> _Exercise description_:
When you reach the records below, output each one exactly.

● ● ● ● ● ● ●

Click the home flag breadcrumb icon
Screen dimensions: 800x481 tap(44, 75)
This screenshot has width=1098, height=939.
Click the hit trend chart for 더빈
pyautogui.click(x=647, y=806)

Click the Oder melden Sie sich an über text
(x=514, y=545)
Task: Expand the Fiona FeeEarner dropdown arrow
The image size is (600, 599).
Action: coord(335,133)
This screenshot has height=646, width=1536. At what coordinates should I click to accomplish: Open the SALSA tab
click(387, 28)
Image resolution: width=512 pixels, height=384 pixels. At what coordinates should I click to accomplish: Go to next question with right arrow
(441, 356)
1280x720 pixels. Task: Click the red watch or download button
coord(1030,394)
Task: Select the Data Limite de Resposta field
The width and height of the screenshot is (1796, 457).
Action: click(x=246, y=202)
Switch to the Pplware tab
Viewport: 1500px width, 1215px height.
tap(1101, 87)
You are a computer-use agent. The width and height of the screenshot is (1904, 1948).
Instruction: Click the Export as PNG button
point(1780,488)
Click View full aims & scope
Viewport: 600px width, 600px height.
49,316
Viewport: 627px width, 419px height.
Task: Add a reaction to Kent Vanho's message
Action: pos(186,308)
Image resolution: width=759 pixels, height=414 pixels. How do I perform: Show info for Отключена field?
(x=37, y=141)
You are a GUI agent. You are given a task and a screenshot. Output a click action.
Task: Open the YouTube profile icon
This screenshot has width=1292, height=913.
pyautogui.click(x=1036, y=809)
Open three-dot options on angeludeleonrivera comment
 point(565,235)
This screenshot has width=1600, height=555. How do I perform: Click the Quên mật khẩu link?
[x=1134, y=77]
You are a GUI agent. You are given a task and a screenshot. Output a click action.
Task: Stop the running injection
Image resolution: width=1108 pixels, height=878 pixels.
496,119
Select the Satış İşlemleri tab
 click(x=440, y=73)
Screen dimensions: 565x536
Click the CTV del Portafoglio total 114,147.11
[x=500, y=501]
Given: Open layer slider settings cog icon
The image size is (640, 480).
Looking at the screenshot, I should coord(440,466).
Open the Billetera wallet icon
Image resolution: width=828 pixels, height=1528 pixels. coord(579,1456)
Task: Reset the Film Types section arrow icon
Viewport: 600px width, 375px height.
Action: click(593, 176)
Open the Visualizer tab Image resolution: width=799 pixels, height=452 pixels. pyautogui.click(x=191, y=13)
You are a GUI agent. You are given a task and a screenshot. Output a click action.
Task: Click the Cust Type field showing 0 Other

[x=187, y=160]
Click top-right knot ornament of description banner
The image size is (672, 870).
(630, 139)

● ● ● ● ● ● ●

> _Solved exercise_:
Click the home flag breadcrumb icon
Screen dimensions: 800x481 tap(44, 75)
This screenshot has width=1098, height=939.
Click the hit trend chart for 더빈
pyautogui.click(x=647, y=806)

Click the Oder melden Sie sich an über text
(x=514, y=545)
Task: Expand the Fiona FeeEarner dropdown arrow
The image size is (600, 599).
Action: coord(335,133)
This screenshot has height=646, width=1536. At what coordinates should I click to accomplish: Open the SALSA tab
click(387, 28)
Image resolution: width=512 pixels, height=384 pixels. At what coordinates should I click to accomplish: Go to next question with right arrow
(441, 356)
1280x720 pixels. Task: Click the red watch or download button
coord(1030,394)
Task: Select the Data Limite de Resposta field
The width and height of the screenshot is (1796, 457).
Action: click(x=246, y=202)
Switch to the Pplware tab
Viewport: 1500px width, 1215px height.
tap(1101, 87)
You are a computer-use agent. The width and height of the screenshot is (1904, 1948).
Instruction: Click the Export as PNG button
point(1780,488)
Click View full aims & scope
Viewport: 600px width, 600px height.
49,316
Viewport: 627px width, 419px height.
Task: Add a reaction to Kent Vanho's message
Action: pos(186,308)
Image resolution: width=759 pixels, height=414 pixels. How do I perform: Show info for Отключена field?
(x=37, y=141)
You are a GUI agent. You are given a task and a screenshot. Output a click action.
Task: Open the YouTube profile icon
This screenshot has width=1292, height=913.
pyautogui.click(x=1036, y=809)
Open three-dot options on angeludeleonrivera comment
 point(565,235)
This screenshot has width=1600, height=555. How do I perform: Click the Quên mật khẩu link?
[x=1134, y=77]
You are a GUI agent. You are given a task and a screenshot. Output a click action.
Task: Stop the running injection
Image resolution: width=1108 pixels, height=878 pixels.
496,119
Select the Satış İşlemleri tab
 click(x=440, y=73)
Screen dimensions: 565x536
Click the CTV del Portafoglio total 114,147.11
[x=500, y=501]
Given: Open layer slider settings cog icon
The image size is (640, 480).
Looking at the screenshot, I should coord(440,466).
Open the Billetera wallet icon
Image resolution: width=828 pixels, height=1528 pixels. coord(579,1456)
Task: Reset the Film Types section arrow icon
Viewport: 600px width, 375px height.
Action: click(593, 176)
Open the Visualizer tab Image resolution: width=799 pixels, height=452 pixels. pyautogui.click(x=191, y=13)
You are a GUI agent. You are given a task and a screenshot. Output a click action.
Task: Click the Cust Type field showing 0 Other

[x=187, y=160]
Click top-right knot ornament of description banner
The image size is (672, 870).
(630, 139)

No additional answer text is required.